Potensi konflik itu, kata Ifdal mencontohkan, ada di Pulau Padang, Kabupaten Kepulauan Meranti, Riau, dan di Kalimantan Timur. Khusus di Pulau Padang, warga menggelar aksi jahit mulut di depan gedung DPR sejak awal Desember 2011. Mereka menuntut agar PT RAPP menghentikan aktivitas di hutan tanaman industri karena dianggap telah merusak ekologi dan mengancam penduduk sekitar.
Ifdal mengatakan tim itu nantinya di antaranya Ombudsman, Dewan Kehutanan Nasional, dan Komnas HAM. "Pada Januari 2012 kami akan mulai membicarakannya," ujarnya.
Menurut dia, keberadaan tim itu akan berfungsi menyelesaikan konflik agraria di lintas sektor. Sebab, Badan Penyelesaian Konflik Agraria di bawah naungan Badan Pertanahan Nasional tidak efektif menyelesaikan sengketa agraria lintas subsektor.
"Sebenarnya pembentukan tim ini sudah pernah kami usulkan ke pemerintah, tapi belum direspons," kata Ifdal menambahkan.
Dia juga berharap tim itu dapat mencegah terjadinya bentrokan pada masyarakat akibat sengketa agraria seperti yang terjadi di Kabupaten Mesuji dan Kabupaten Bima.
Peristiwa berdarah di Mesuji terjadi pada April dan November lalu, yang disebut menewaskan sampai 30 orang. Warga bersengketa dengan perusahaan sawit PT Sumber Wangi Alam.

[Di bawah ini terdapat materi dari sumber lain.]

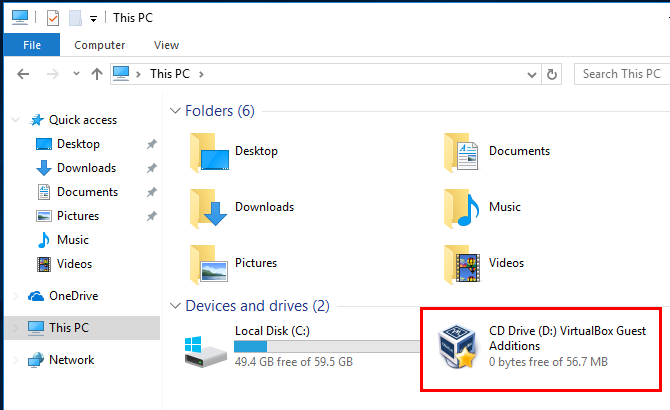Open the Videos folder in main pane

(463, 263)
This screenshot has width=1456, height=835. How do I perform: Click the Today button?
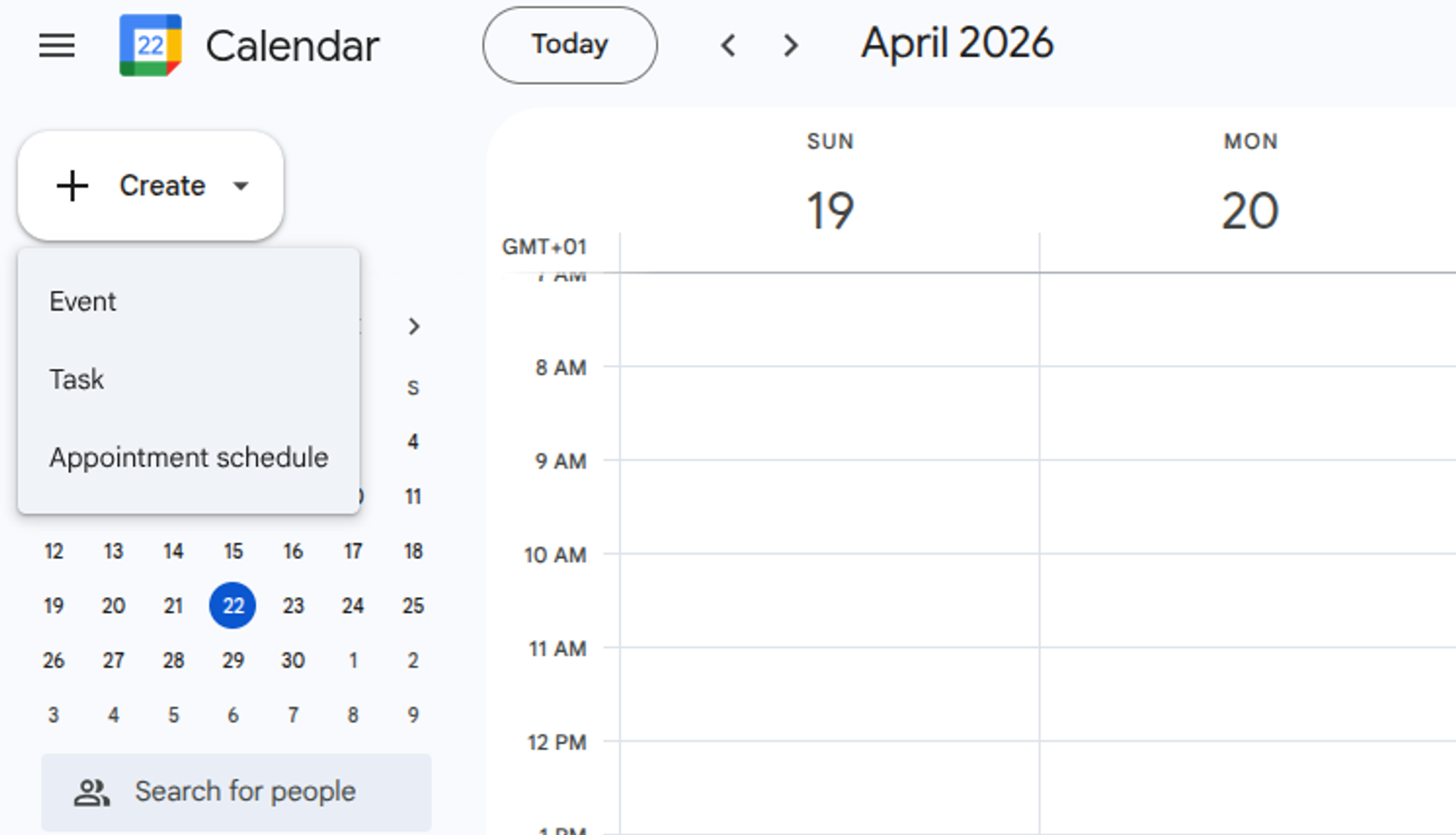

Adapun insiden di Bima pada 24 Desember lalu menewaskan tiga orang warga. Warga memprotes Bupati Bima, Ferry Zulkarnain, yang memberikan izin penambangan emas kepada PT Sumber Mineral Nusantara karena dianggap merusak hutan dan mengganggu mata pencaharian mereka sebagai petani.